November 25, 2025
Let it crash? Hold my pager
What Now? Handling Errors in Large Systems
Crash it, fix it, or fake it — the internet picks sides
TLDR: Cloudflare’s outage post mentioning “unwrap” reignited a war over whether apps should crash on errors or keep going. Marc Brooker argues it depends on system design, and commenters split between “never crash” and “let it crash,” trading memes and hard-earned on-call wisdom because reliability is everything.
A single word in Cloudflare’s outage write-up — the Rust command “unwrap,” which basically means “crash if there’s a problem” — lit the internet on fire. Enter AWS engineer Marc Brooker, who poured gasoline (and clarity) on the debate by saying the real question isn’t one program, it’s the whole system. His essay lays out when crashing is smart, when it’s chaos, and why your architecture decides the rules, not your vibe.
Commenters split into tribes fast. The “never crash in production” crowd waved their on-call pagers like pitchforks, posting “This is fine” dog memes cuddling a broken config file. The “let it crash” camp (inspired by Erlang’s “fail fast” philosophy) clapped back: crash early, recover higher up, or you just hide bugs. Rust fans insisted “unwrap is fine in safe spots,” while ops folks begged: if failures are correlated (many servers failing the same way), a mass crash is a meltdown, not a strategy. Product managers chimed in with the customer view: keep the lights on, use the last good settings, and don’t corrupt the database.

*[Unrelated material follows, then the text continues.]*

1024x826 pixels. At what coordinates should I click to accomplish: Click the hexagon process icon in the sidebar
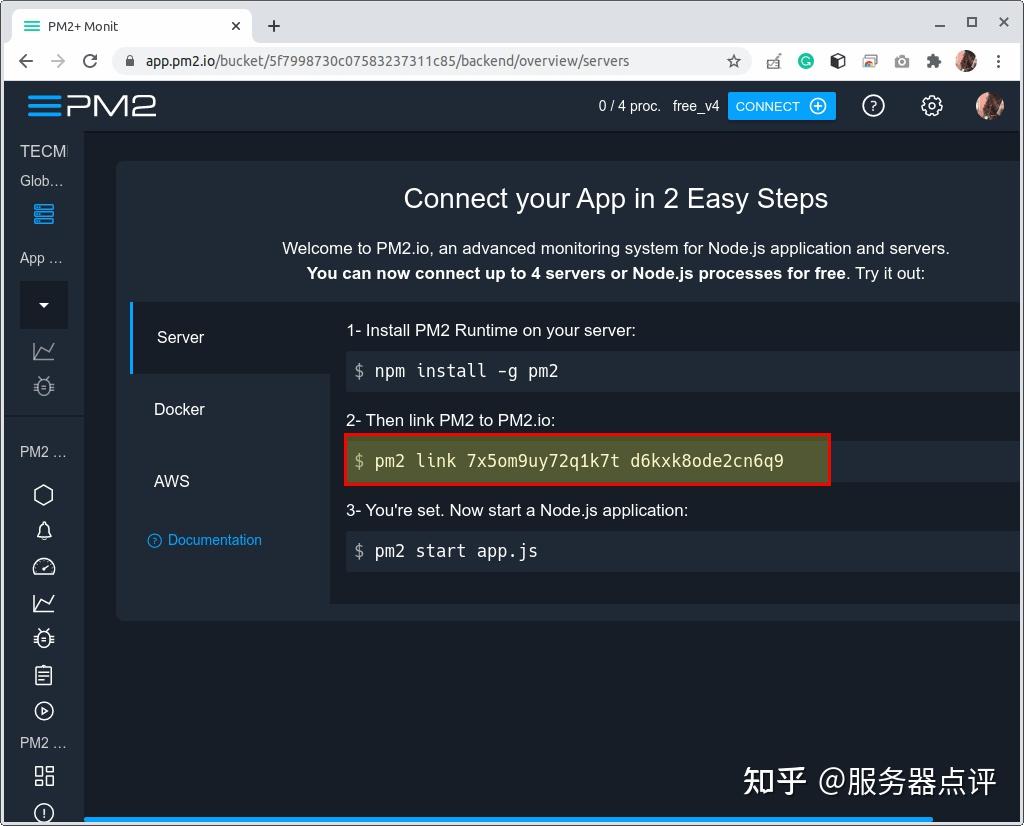coord(43,494)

The hottest take? Don’t blame a line of code; blame the system that made it dangerous. As one commenter put it, error handling isn’t a moral stance — it’s blast radius management. Meanwhile, the memes wrote themselves: “YOLO.unwrap()”, “Don’t crash, cache,” and “Let it crash? Hold my pager.”
Key Points
- •Cloudflare’s Nov. 18 outage postmortem mentioning Rust’s unwrap sparked discussion on production error handling.
- •Brooker explains Rust’s Result and unwrap, noting unwrap crashes on error and acts like an assert.

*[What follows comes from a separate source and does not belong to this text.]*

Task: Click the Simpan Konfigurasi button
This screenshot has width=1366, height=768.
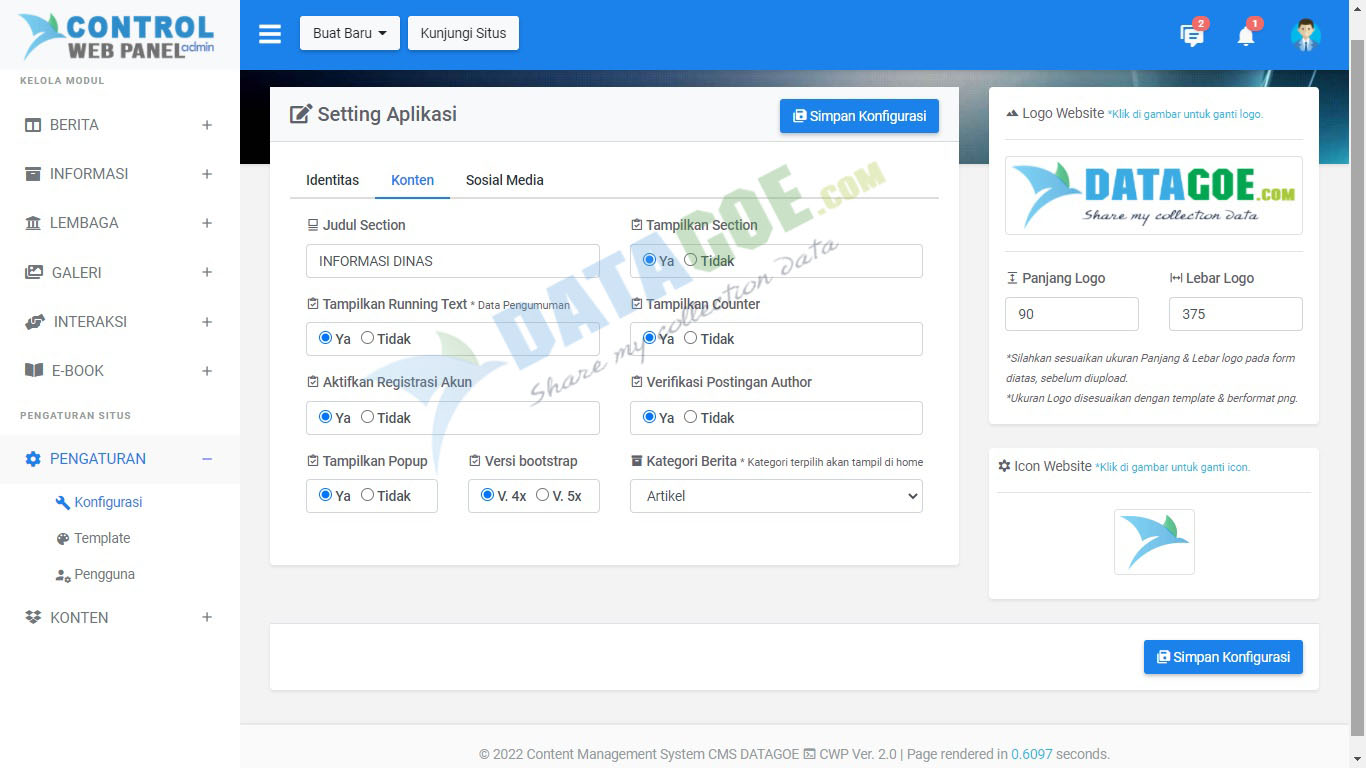Action: [858, 116]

- •He asserts that error-handling decisions are global system properties, not local component choices.
- •Three principles guide decisions: failure correlation, higher-layer handling capability, and whether meaningful continuation is possible.
- •Architectural context matters: traditional services tolerate low error rates via autoscaling; fine-grained systems (AWS Lambda, Erlang) handle higher error rates and often favor crash-and-restart.